## WHAT IS ASKED
Copy the entries from the line containing "The height and width of the screenshot is (636, 596)." through the end of the entries, both included, with "screenshot" renamed to "capture" and nothing else changed. Leave the pictures out.

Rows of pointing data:
────────

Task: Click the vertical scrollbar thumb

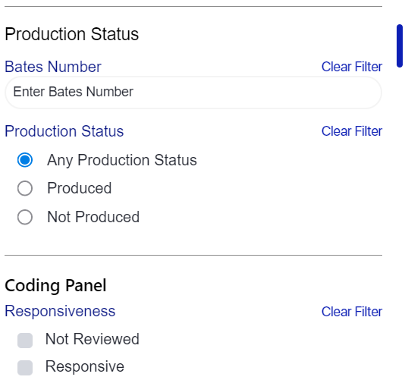Action: (400, 46)
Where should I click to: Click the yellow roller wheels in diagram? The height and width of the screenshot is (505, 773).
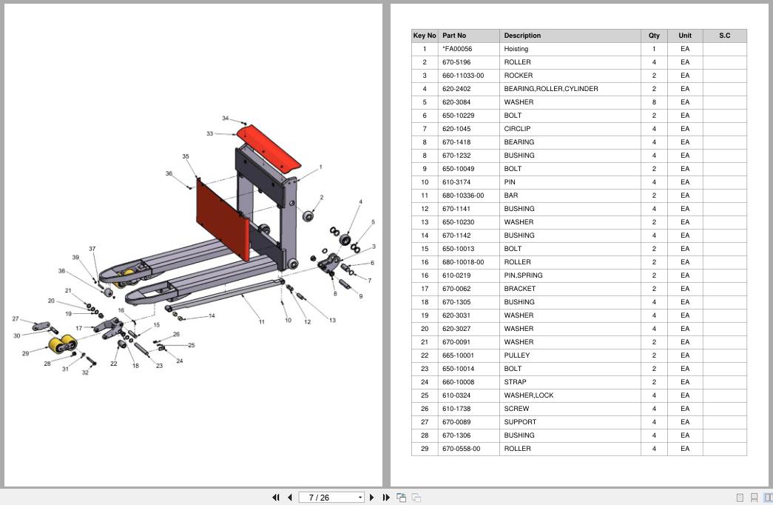click(x=62, y=344)
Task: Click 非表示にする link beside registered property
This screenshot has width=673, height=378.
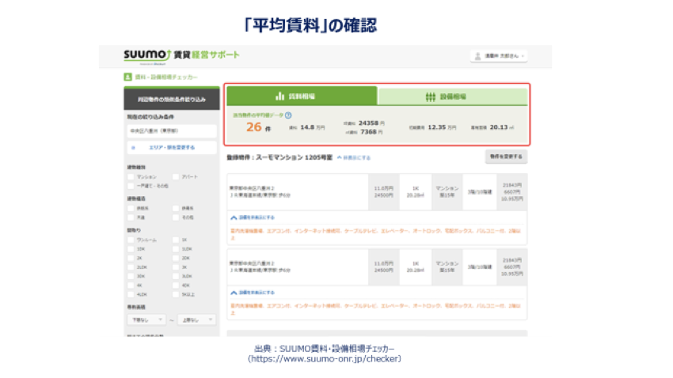Action: click(355, 157)
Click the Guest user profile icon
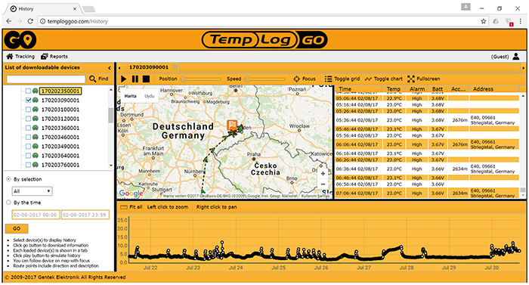Image resolution: width=529 pixels, height=285 pixels. [516, 57]
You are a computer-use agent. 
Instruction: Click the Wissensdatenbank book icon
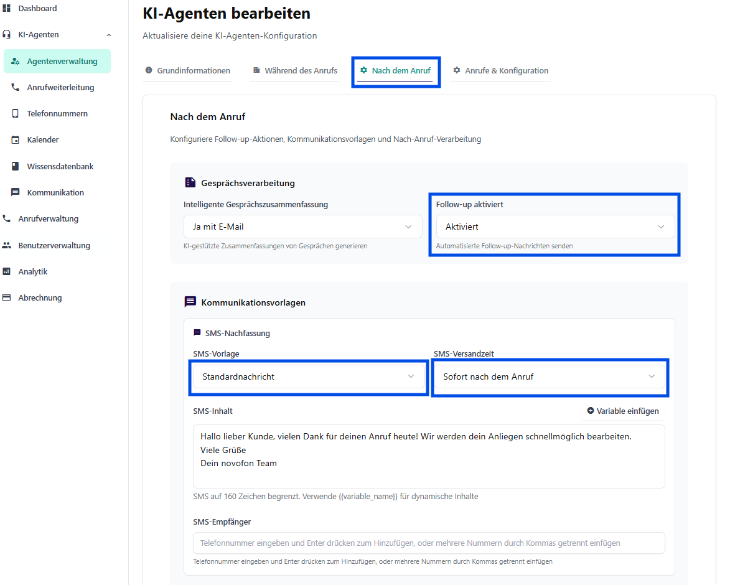(x=16, y=166)
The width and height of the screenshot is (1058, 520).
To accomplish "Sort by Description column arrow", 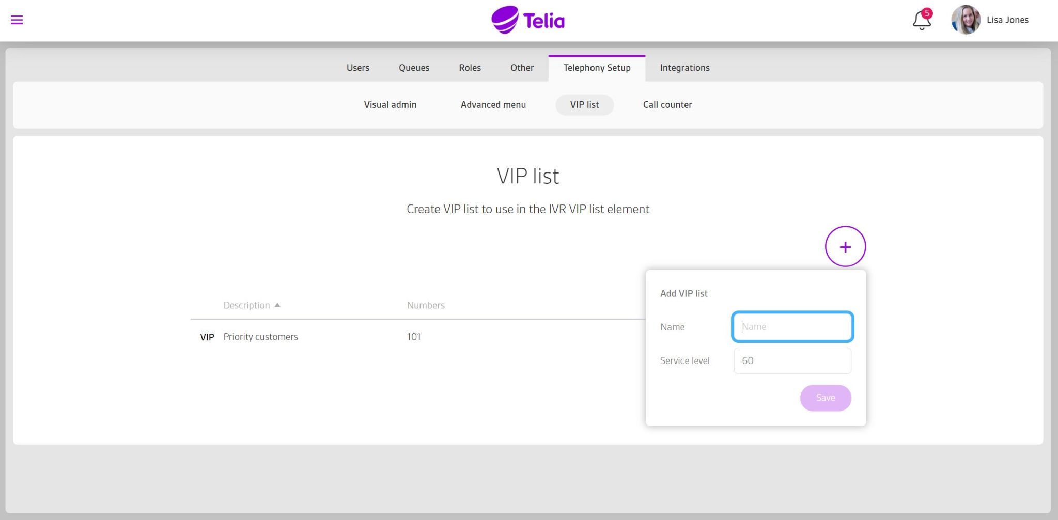I will 277,305.
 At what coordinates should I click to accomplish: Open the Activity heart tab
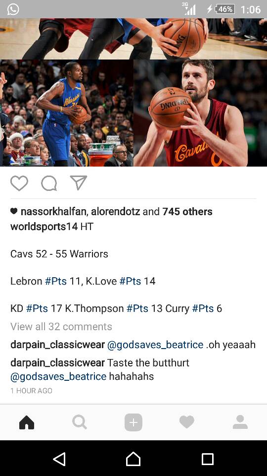(x=187, y=422)
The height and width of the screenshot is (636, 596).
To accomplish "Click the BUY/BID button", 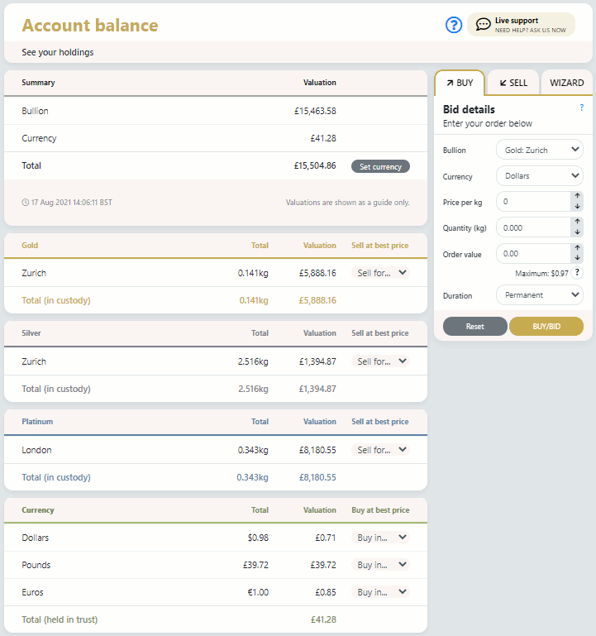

────────

## FULL OUTPUT
The height and width of the capture is (636, 596).
To accomplish "Click the BUY/BID button", 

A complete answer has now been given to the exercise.